Cornell maps the world’s photos


Contact: Paul Redfern
Cell: (607) 227-1865

FOR RELEASE: April 23, 2009

ITHACA, NY – Cornell University computer scientists used a supercomputer at the Cornell Center for Advanced Computing to download and analyze nearly 35 million Flickr photos taken by over 300,000 photographers from around the globe. Their main goal was to develop new methods to automatically organize and label large-scale collections of digital data. A secondary result of the research was the generation of statistics on the world's most photographed cities and landmarks, gleaned from the analysis of the multi-terabyte photo collection:

• The top 25 most photographed cities in the Flickr data are: (1) New York City (2) London (3) San Francisco (4) Paris (5) Los Angeles (6) Chicago (7) Washington, DC (8) Seattle (9) Rome (10) Amsterdam (11) Boston (12) Barcelona (13) San Diego (14) Berlin (15) Las Vegas (16) Florence (17) Toronto (18) Milan (19) Vancouver (20) Madrid (21) Venice (22) Philadelphia (23) Austin (24) Dublin (25) Portland.

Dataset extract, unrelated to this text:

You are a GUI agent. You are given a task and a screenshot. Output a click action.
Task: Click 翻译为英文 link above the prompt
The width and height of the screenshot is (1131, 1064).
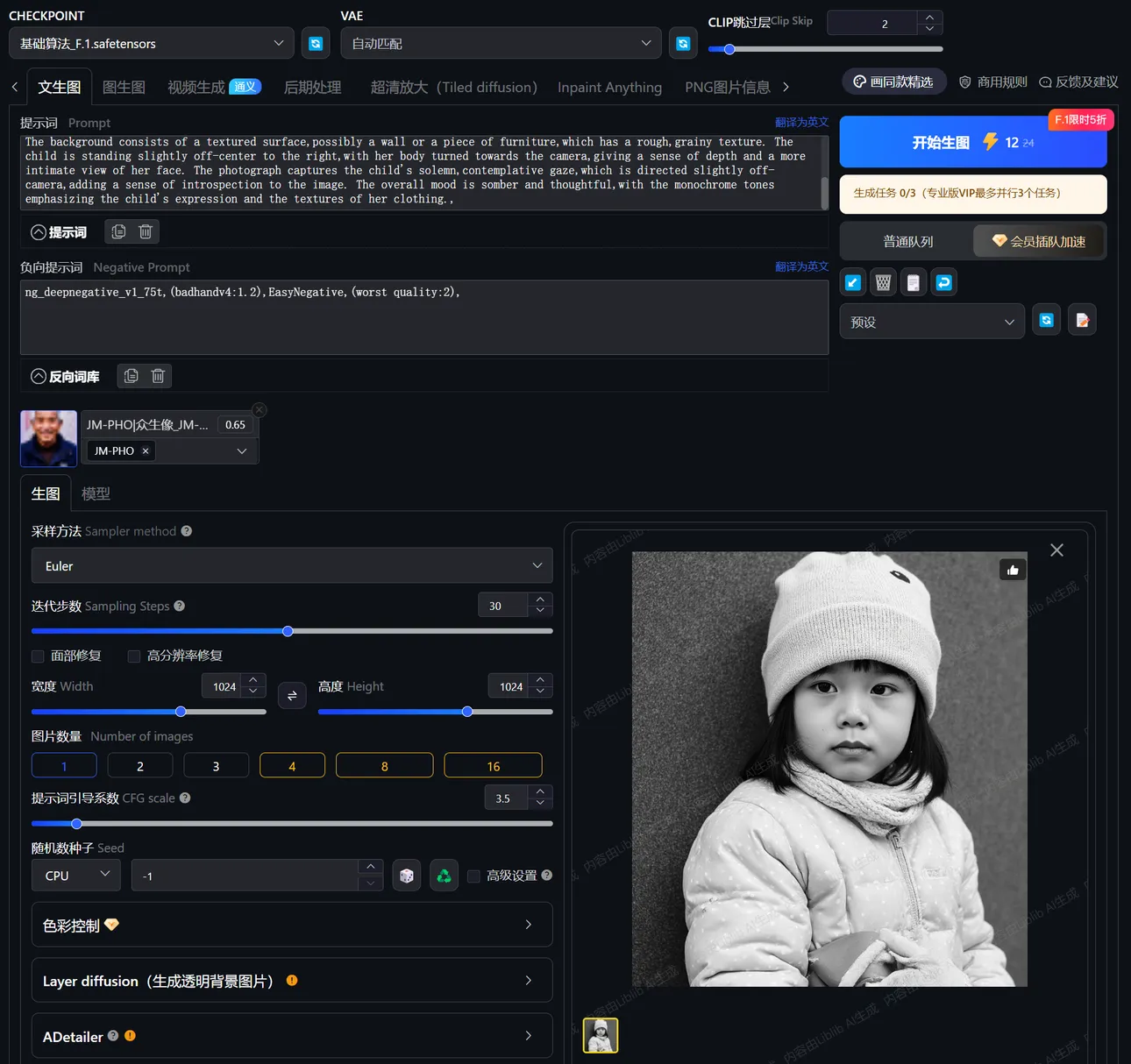coord(801,122)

• The top seven most photographed landmarks are: (1) Eiffel Tower - Paris (2) Trafalgar Square - London (3) Tate Modern museum - London (4) Big Ben - London (5) Notre Dame - Paris (6) The Eye - London (7) Empire State Building - New York City.

The study also identified the seven most photographed landmarks in each of the top 25 cities. Most of these landmarks are well-known tourist attractions, but some surprising results emerged. For example, one striking result in the Flickr data is that the Apple Store in midtown Manhattan is the 5th-most photographed place in New York City – and, in fact, the 28th-most photographed place in the world.

Cornell developed techniques to automatically identify places that people find interesting to photograph, showing results for thousands of locations at both city and landmark scales. "We developed classification methods for characterizing these locations from visual, textual and temporal features," says Daniel Huttenlocher, the John P. and Rilla Neafsey Professor of Computing, Information Science and Business and Stephen H. Weiss Fellow. "These methods reveal that both visual and temporal features improve the ability to estimate the location of a photo compared to using just textual tags."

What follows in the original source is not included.